• **About this task**:
Look for "treatment" in each line of the entries, and return the matching lines.
Data excerpts section start
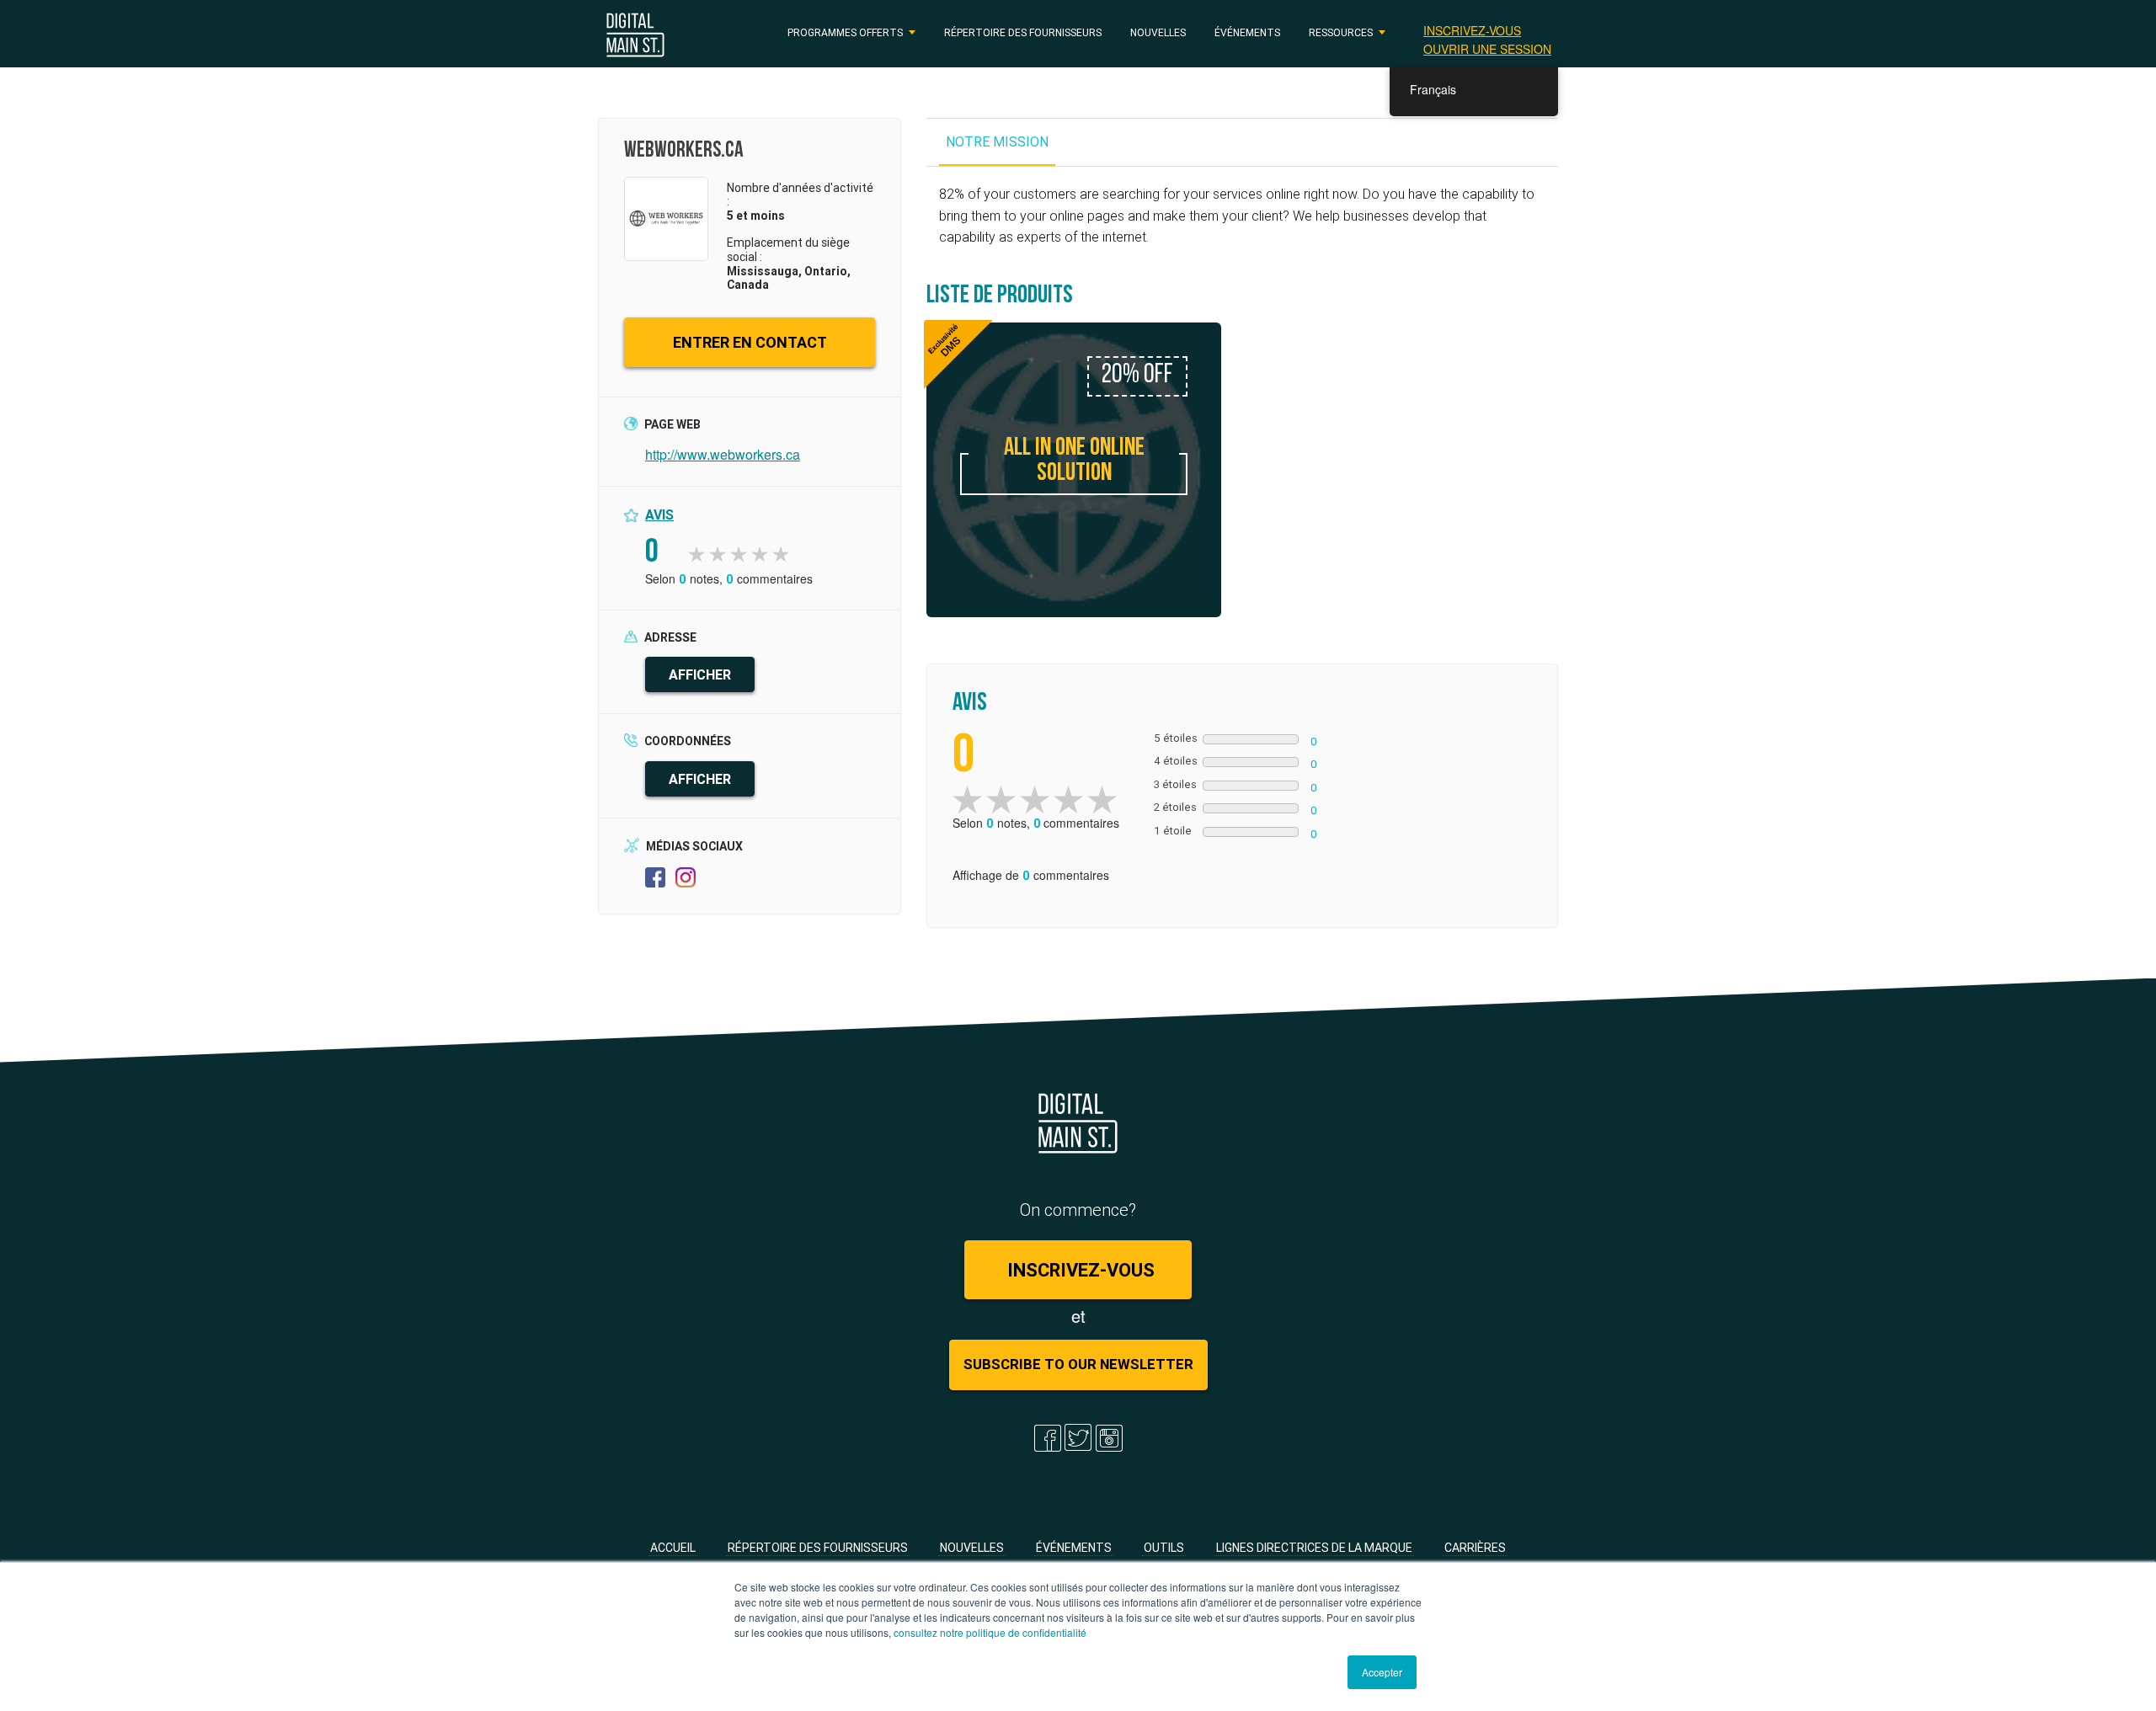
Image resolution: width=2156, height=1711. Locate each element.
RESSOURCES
Data excerpts section end
Data excerpts section start
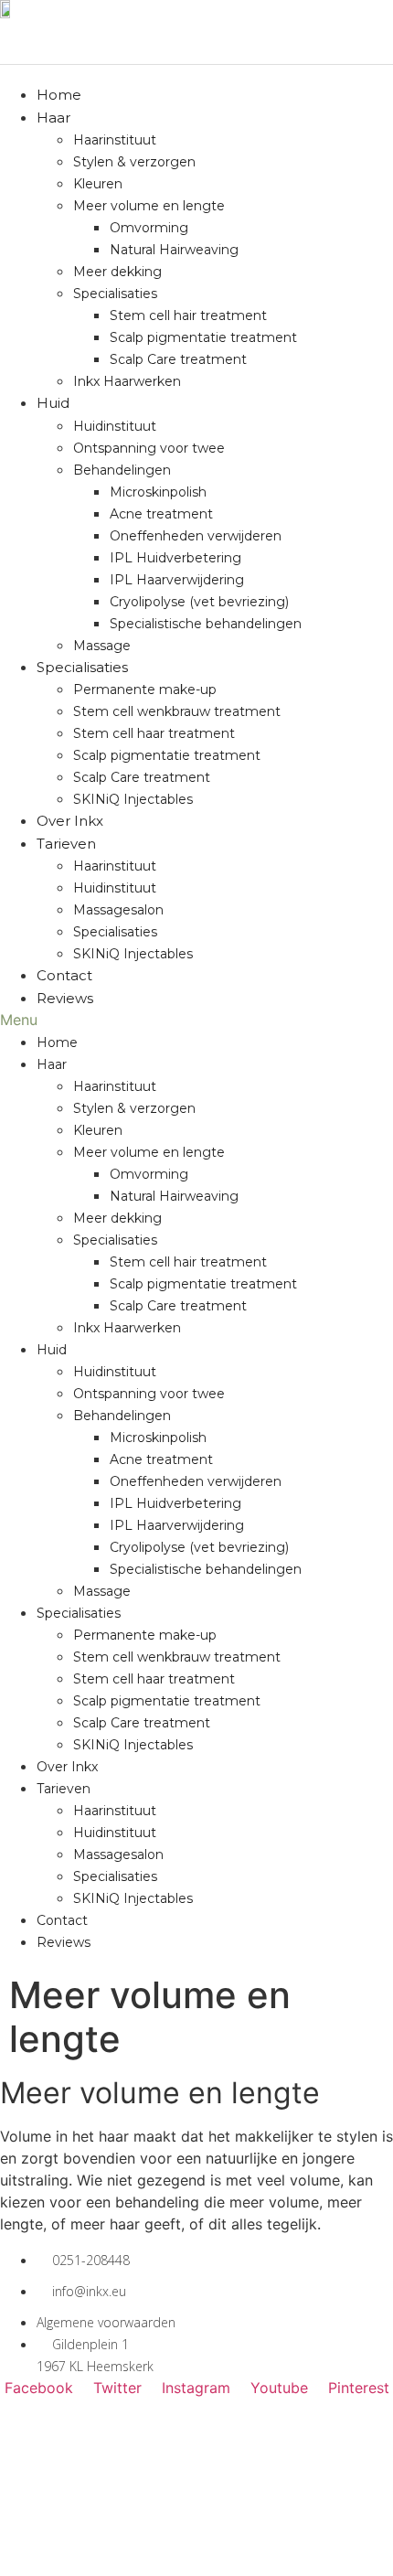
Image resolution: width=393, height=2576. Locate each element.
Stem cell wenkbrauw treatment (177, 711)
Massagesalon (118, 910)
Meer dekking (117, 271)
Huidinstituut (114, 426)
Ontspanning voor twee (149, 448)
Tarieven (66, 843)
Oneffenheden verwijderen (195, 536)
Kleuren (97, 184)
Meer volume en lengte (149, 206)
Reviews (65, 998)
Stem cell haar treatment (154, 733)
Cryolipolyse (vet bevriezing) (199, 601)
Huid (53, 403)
Data excerpts section end
Data excerpts section start
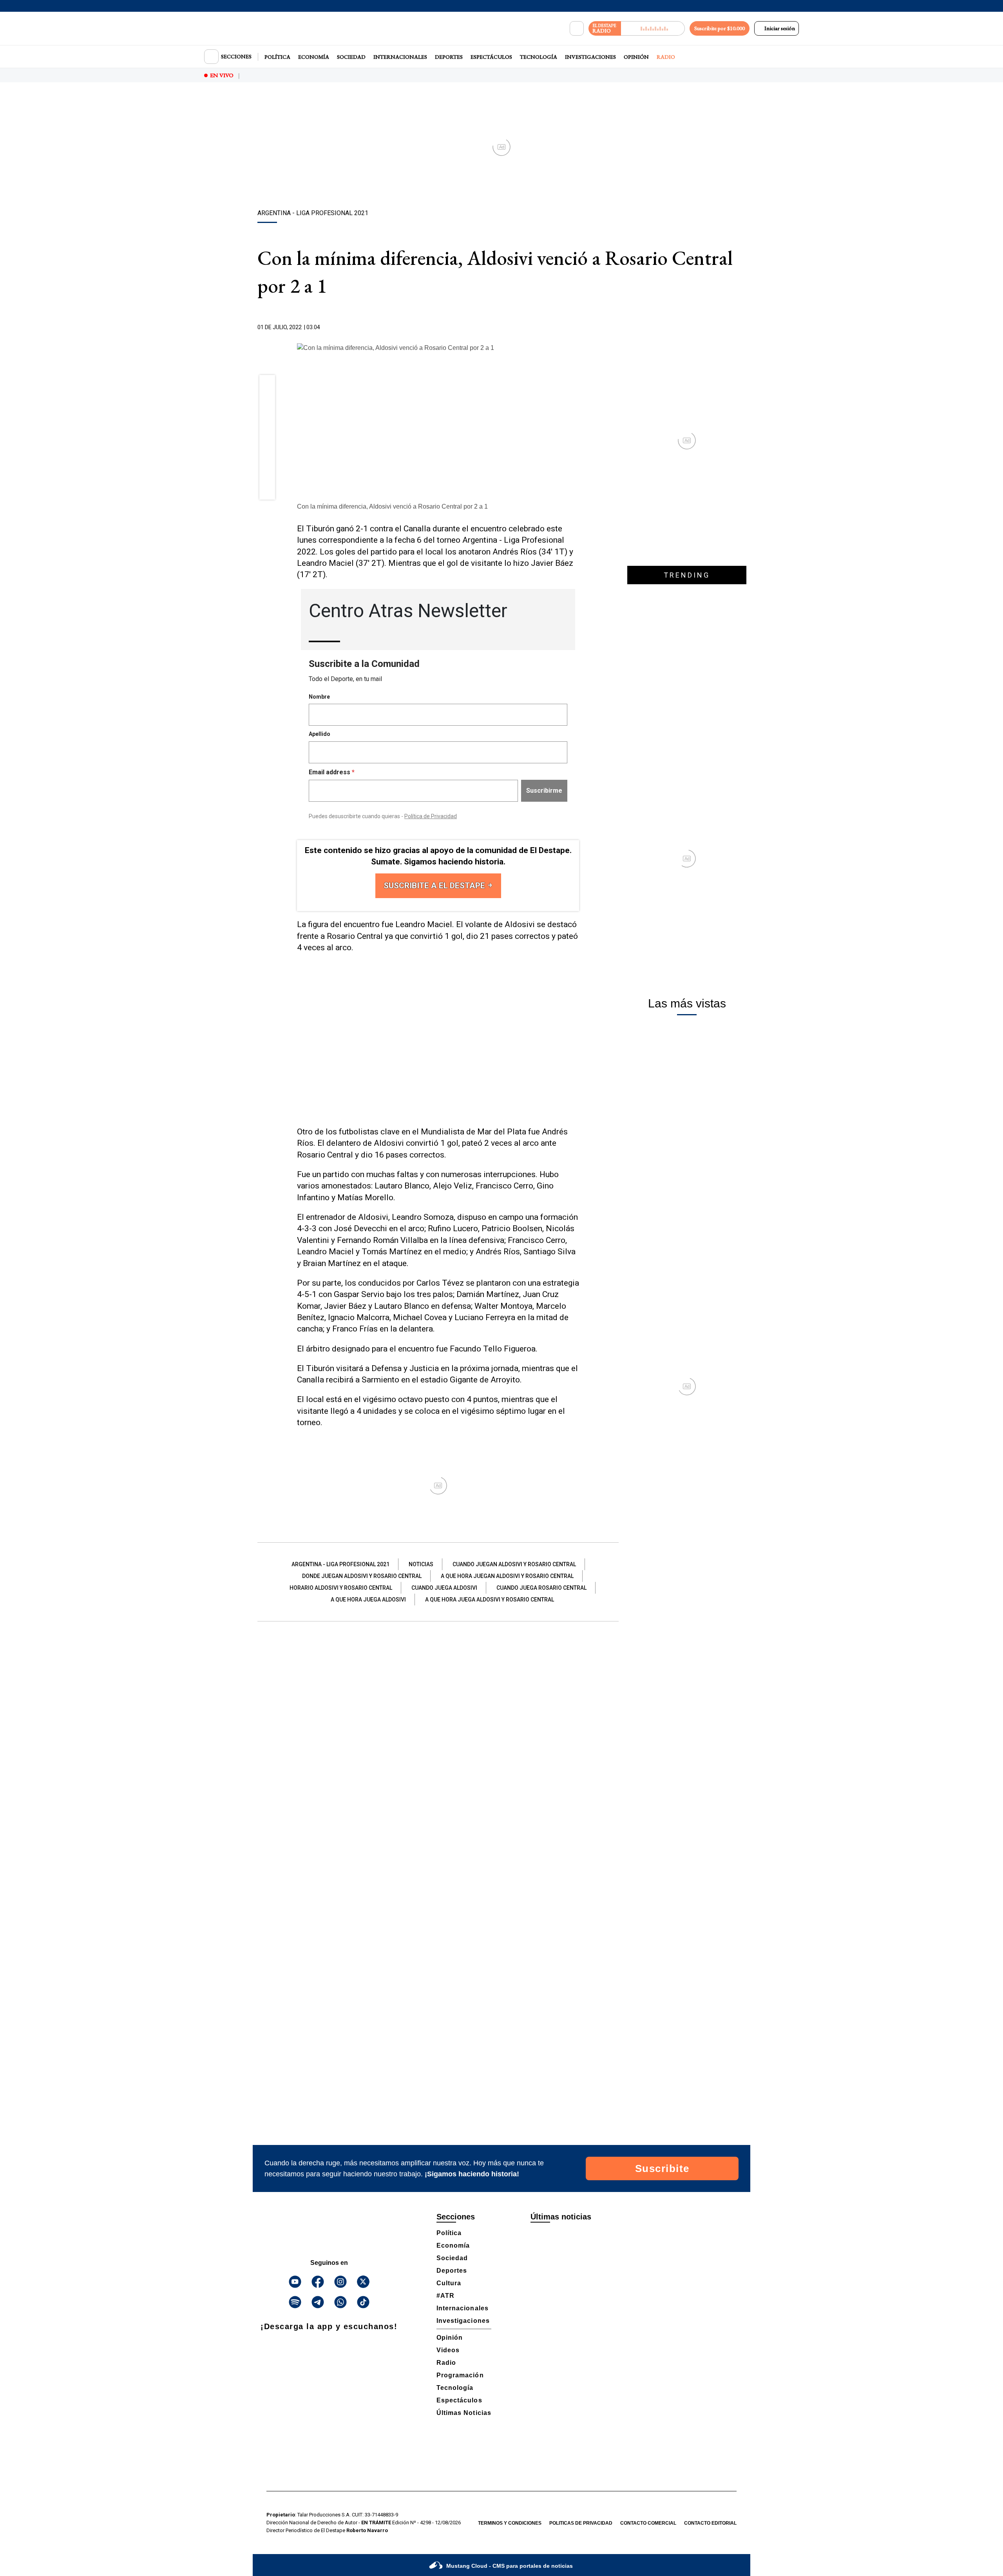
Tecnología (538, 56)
Data excerpts section end
• **Answer box**:
Stem cell wenkbrauw treatment (177, 711)
Stem cell haar treatment (154, 733)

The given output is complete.